UTA NEUMANN: LIBERTY FARMS
Galerie Foto Forum, Bozen, Polen
25.April. - 16.Mai. 2009
„Liberty Farms“, ein nach Freiheit klingender Ort, ist einem Nebenschauplatz entsprungen. Ein Regal, auf dem schwarze Plastikkörbe stehen, in denen Platten aufbewahrt werden, ebnet den Weg. Davor eine junge Frau, ihren Blick zur Seite gewandt, mit überdimensional großen grünen Handschuhen posierend. Die Geste, ein unbeteiligter Versuch einer Mimikry an die Umgebung, Abwehr und Pose gleichzeitig.
Die in der Ausstellung gezeigten Fotografien wurden aus den Serien „What we are longing for“, „Zwischen der Stadt“, „no naked lights“ und „dreaming 8“ ausgewählt. Wir folgen Uta Neumann an ihre verschiedenen Reiseziele (Australien, England, Italien und die USA) und entdecken den fotografischen Moment des Innehaltens als gemeinsamen Nenner. Die hier gezeigte Zusammenstellung spiegelt ihr Vertrauen in die Existenz der Dinge und in die Einzigartigkeit des Moments wider.
Auf ihren Reisen macht uns Uta Neumann auf die Essenz gesellschaftlicher Bedingtheit aufmerksam. Sie schärft nicht nur ihren eigenen Blick, sondern auch den des Betrachters. Sie folgt den Spuren der sich permanent verändernden Strukturen unserer Gesellschaft. Dabei nähert sie sich den vermeintlichen Gegensätzen von Natur und Kultur, an denen sich die Grenzen der Wildnis urbaner Räume und künstlicher Landschaften verwischen. Wir begegnen nicht nur entlegenen Orten, sondern auch vergessenen Objekten. Die Gegenstände sind uns nicht unbekannt, doch das von ihr neu geschaffene Beziehungsgefüge macht das eigentlich Unauffällige sichtbar.
Mit den verschiedensten visuellen Möglichkeiten bewegt sie sich stetig um das, was entweder nicht mehr ist oder dadurch wieder ist. Es ist ein Verdacht, der wie ein Geist durch ihre Bilder schleicht. Es ist der Verdacht der Abwesenheit, der unseren Blick auf das lenkt, was in seiner Ästhetik durchdringend leer und gescheitert wirkt: Das Verhältnis des Menschen zur Natur bildet ein wiederkehrendes Motiv in Uta Neumanns Fotografien. In welcher Form sie uns die Schönheit der Beiläufigkeit, des Momentes vergegenwärtigt, ist leicht zu erkennen. Es ist die Formensprache der Ruhe und Klarheit, aber auch die Sprache von den Beziehungen zu den Dingen. Ihr Blick für Nebenschauplätze, die für den Augenblick des Zwiegesprächs in unser Leben treten, ist in seiner Nüchternheit bestechend.

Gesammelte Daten
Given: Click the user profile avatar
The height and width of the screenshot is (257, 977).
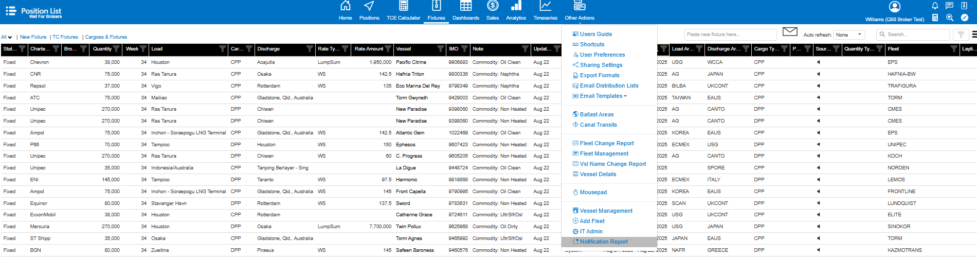Looking at the screenshot, I should pyautogui.click(x=895, y=7).
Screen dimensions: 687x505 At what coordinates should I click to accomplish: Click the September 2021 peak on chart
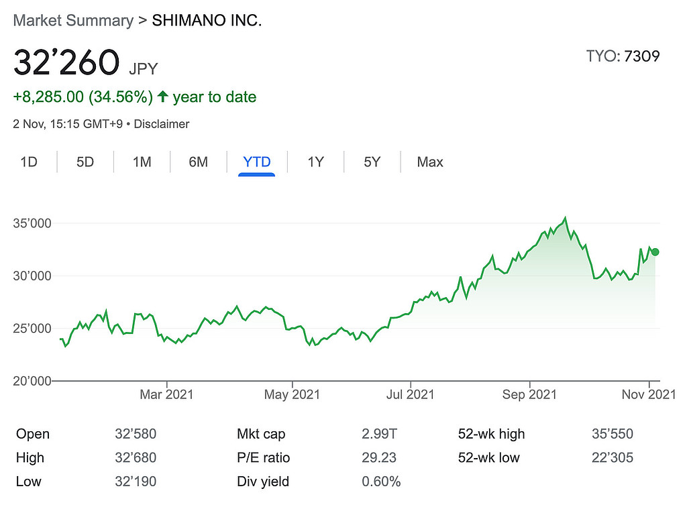[x=566, y=218]
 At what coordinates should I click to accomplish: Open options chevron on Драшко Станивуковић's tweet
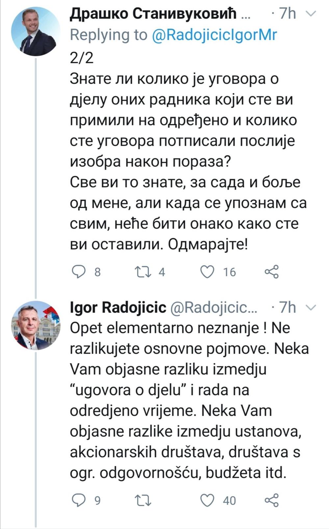311,14
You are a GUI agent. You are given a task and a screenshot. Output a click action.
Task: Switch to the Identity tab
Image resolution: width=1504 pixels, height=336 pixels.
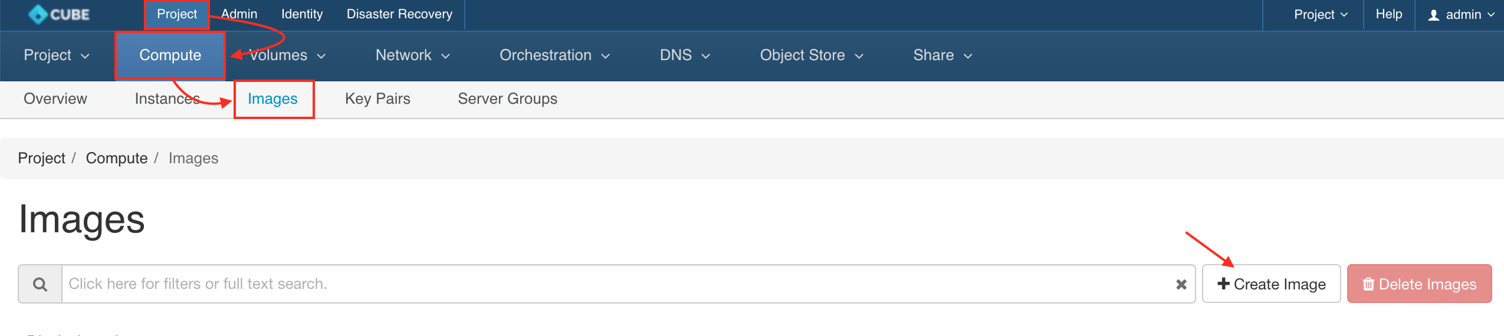[x=302, y=14]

• _Aufgabe_: Kopieren Sie aus dem Text zur Ausstellung „Liberty Farms“ wortgetreu die Stelle, die mit den Worten „Auf ihren Reisen“ beginnt und mit „eigentlich Unauffällige sichtbar.“ endet. Die Einträge spielen hierfür keine Rolle.

• _Ergebnis_:
Auf ihren Reisen macht uns Uta Neumann auf die Essenz gesellschaftlicher Bedingtheit aufmerksam. Sie schärft nicht nur ihren eigenen Blick, sondern auch den des Betrachters. Sie folgt den Spuren der sich permanent verändernden Strukturen unserer Gesellschaft. Dabei nähert sie sich den vermeintlichen Gegensätzen von Natur und Kultur, an denen sich die Grenzen der Wildnis urbaner Räume und künstlicher Landschaften verwischen. Wir begegnen nicht nur entlegenen Orten, sondern auch vergessenen Objekten. Die Gegenstände sind uns nicht unbekannt, doch das von ihr neu geschaffene Beziehungsgefüge macht das eigentlich Unauffällige sichtbar.